Two thirds of all men worked weekends, compared with half of all women.  Those who worked all or most weekends were more likely to be in low skilled work and to be less satisfied with their job and their earnings than those who only worked Monday to Friday or some weekends

Which workers have the most depressive symptoms?

Women, in general, are more likely to be depressed than men, and this was no different in our study.

Independent of their working patterns, we also found that workers with the most depressive symptoms were older, smokers, on lower incomes, in physically demanding jobs, and who were dissatisfied at work.

Are long and irregular hours linked to depression?

Taking these findings and other factors into account, when we looked at the mental health effects of work patterns on men and on women, the results were striking: while there was little or no difference in depressive symptoms between men who worked long hours and those who did not, this was not the case for women.

Those women who worked 55 hours or more per week had a higher risk of depression than women working a standard 35-40 hour week.

Similarly, weekend working showed differences for men and women.  Compared to workers who only worked on weekdays, men who worked weekends also had a greater number of depressive symptoms, but only if they had little control at work or were dissatisfied with work.  Whereas for women,  regardless of their control or satisfaction, working most or all weekends was linked to more depressive symptoms.

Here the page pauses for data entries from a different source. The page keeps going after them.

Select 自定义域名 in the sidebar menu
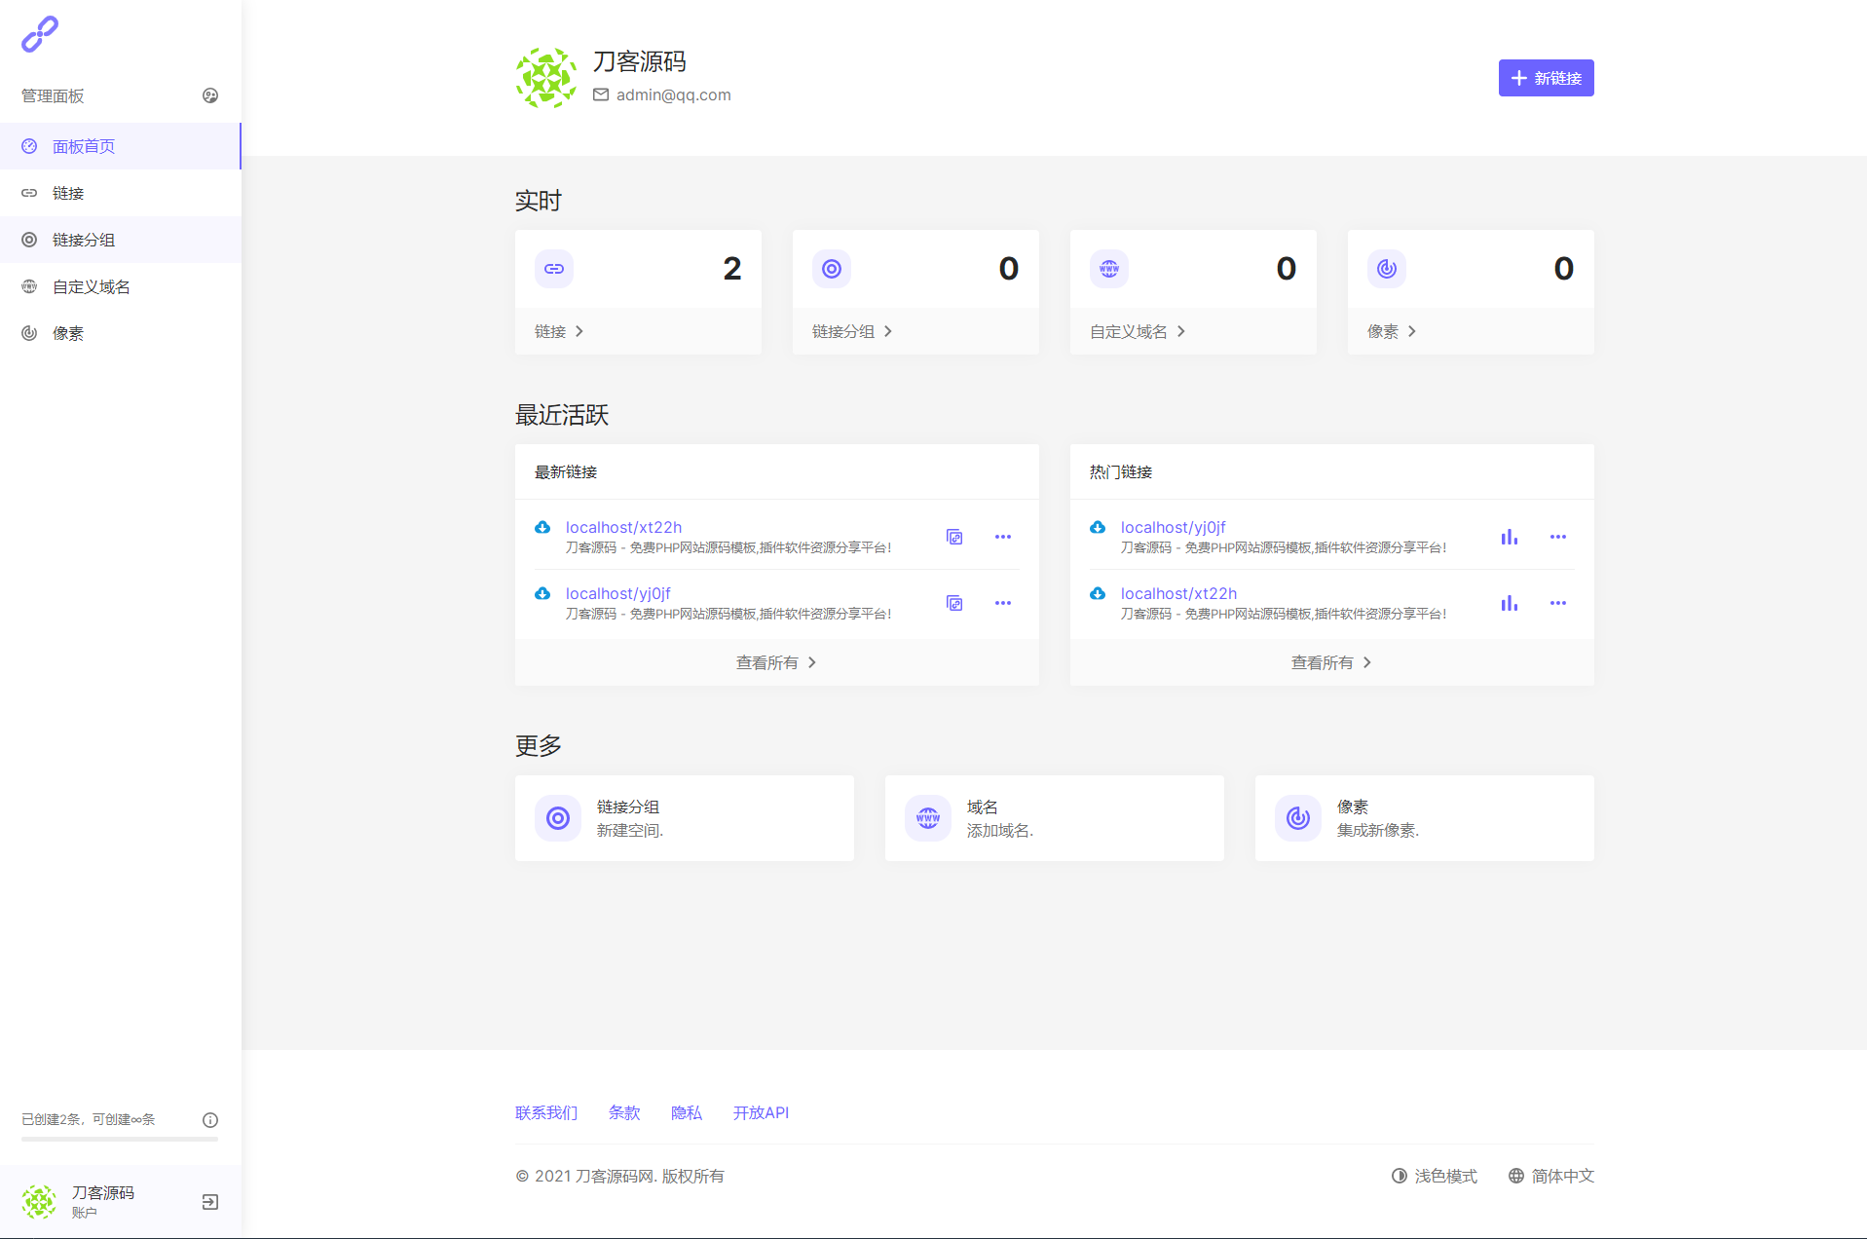The height and width of the screenshot is (1239, 1867). click(x=91, y=286)
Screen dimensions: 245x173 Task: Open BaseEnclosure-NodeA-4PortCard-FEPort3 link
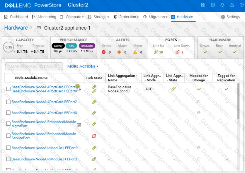pyautogui.click(x=44, y=113)
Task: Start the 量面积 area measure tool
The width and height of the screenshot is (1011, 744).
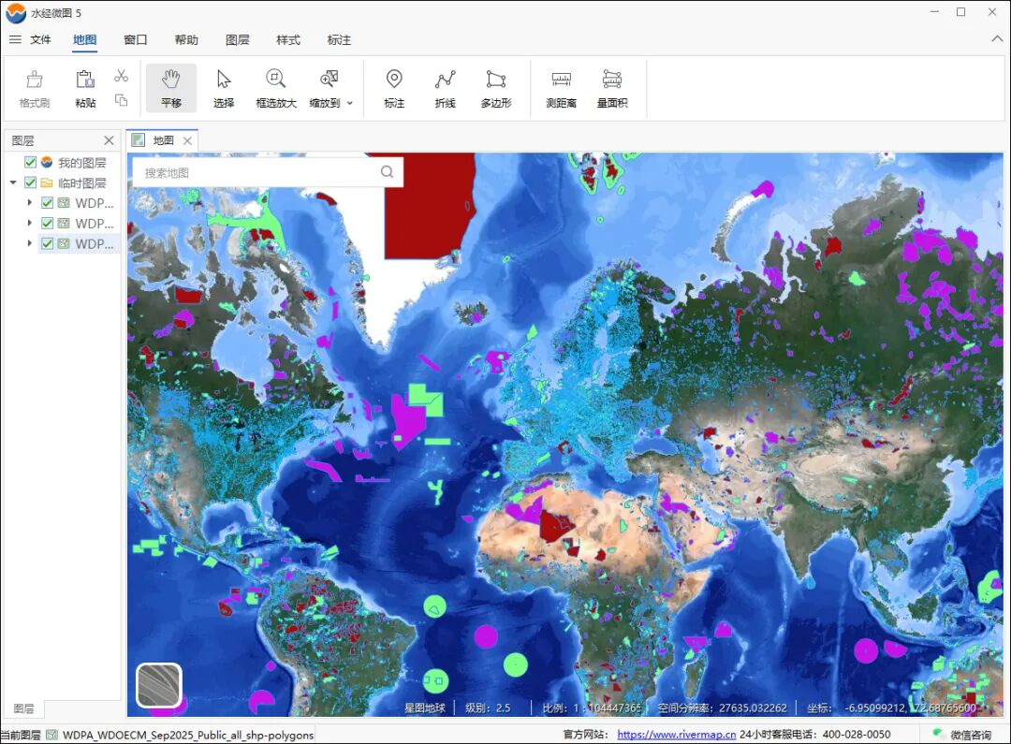Action: [x=612, y=88]
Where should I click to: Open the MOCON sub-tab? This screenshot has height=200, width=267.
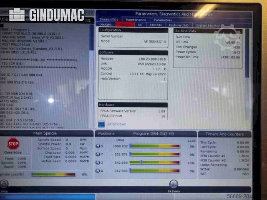(156, 25)
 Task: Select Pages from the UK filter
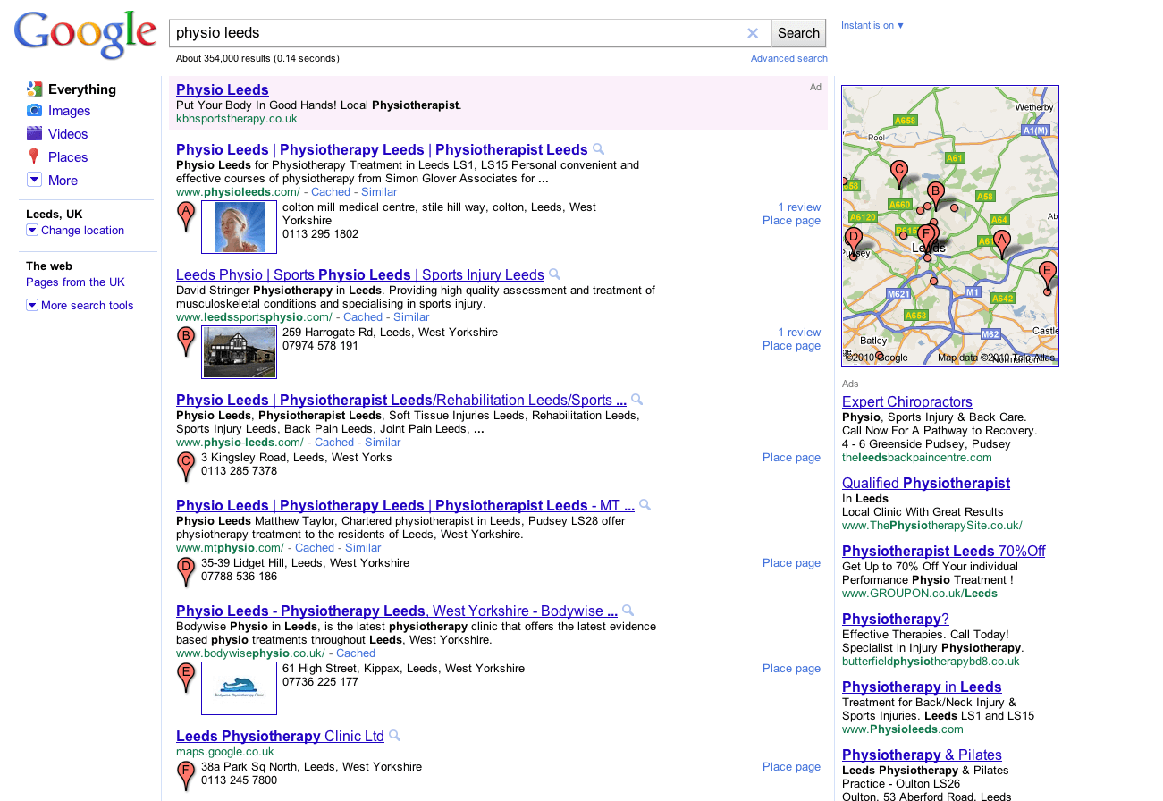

Why might women suffer more than men while working these antisocial hours?

There might be a number of reasons why women might be more affected than men:

  • Women who work long hours are in a minority – just four per cent of them in our sample worked 55 hours or more per week. This may place them under additional pressure.
  • Women working longer hours tend to be in male-dominated occupations, and this may also contribute to stress.
  • Women working weekends tend to be concentrated in low-paid service sector jobs, which have been linked to higher levels of depression.
  • Many women face the additional burden of doing a larger share of domestic labour than men, leading to extensive total work hours, added time pressures or overwhelming responsibilities.

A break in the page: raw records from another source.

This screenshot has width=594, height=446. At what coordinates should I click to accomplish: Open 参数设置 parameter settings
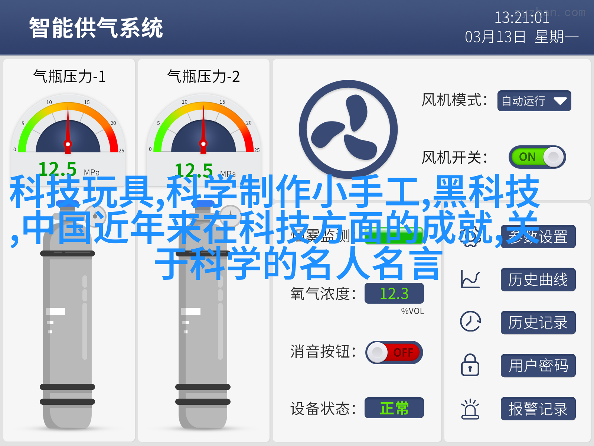point(538,236)
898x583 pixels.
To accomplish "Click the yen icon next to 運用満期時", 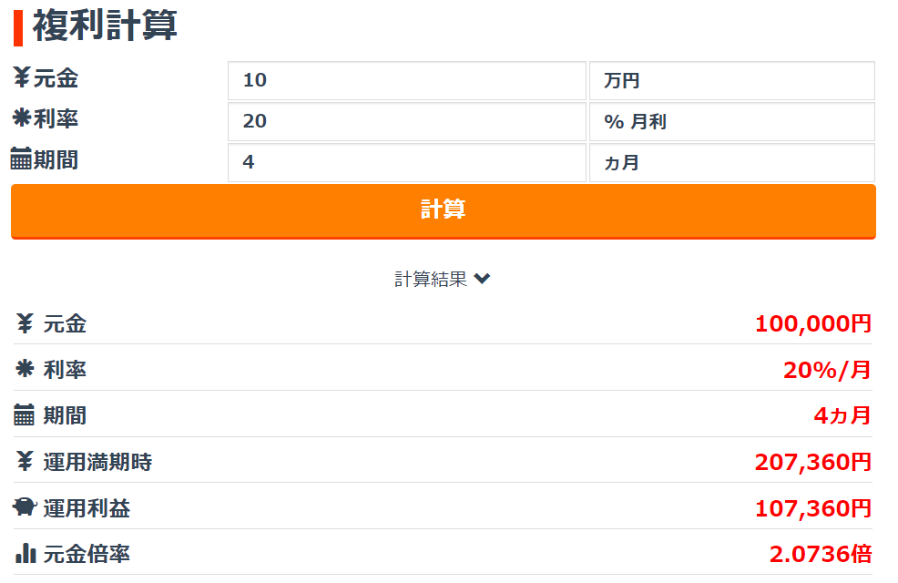I will [25, 461].
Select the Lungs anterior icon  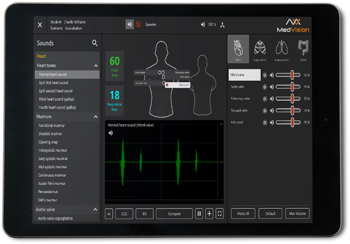click(x=259, y=49)
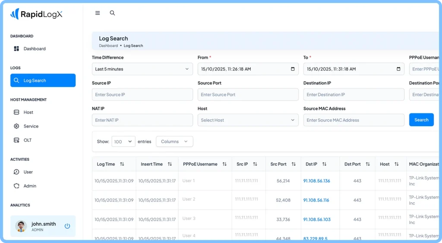Screen dimensions: 442x243
Task: Click the top bar search icon
Action: pyautogui.click(x=112, y=13)
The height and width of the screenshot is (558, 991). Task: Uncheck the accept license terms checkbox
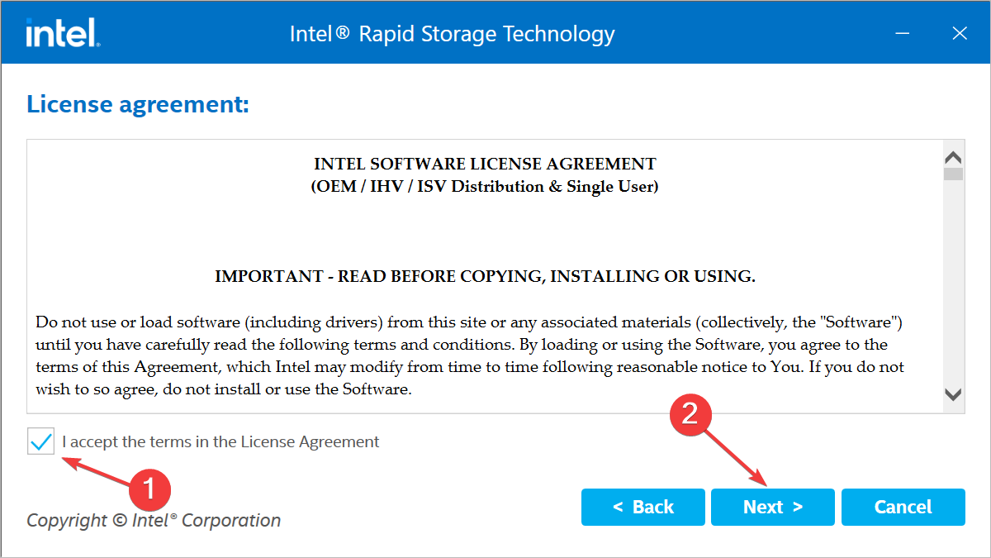pyautogui.click(x=41, y=441)
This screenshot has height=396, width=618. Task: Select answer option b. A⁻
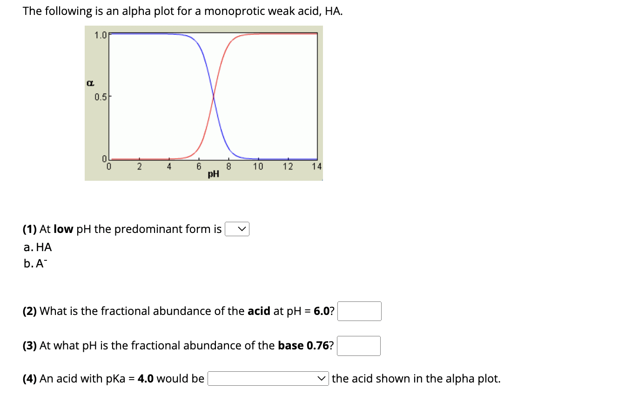point(36,264)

What should be done about these risks?

Our findings should encourage employers and policy-makers to think about how to reduce the burdens and increase support for women who work long or irregular hours – without restricting their ability to work when they wish to.  More sympathetic working practices could bring benefits both for workers and for employers – of both sexes.

Long work hours, weekend working and depressive symptoms in men and women: Findings from a UK population-based study by Gill Weston, Afshin Zilanawala, Elizabeth Webb, Livia Carvalho, and Anne McMunn is published in the  Journal of Epidemiology and Community Health, which is published by the BMJ.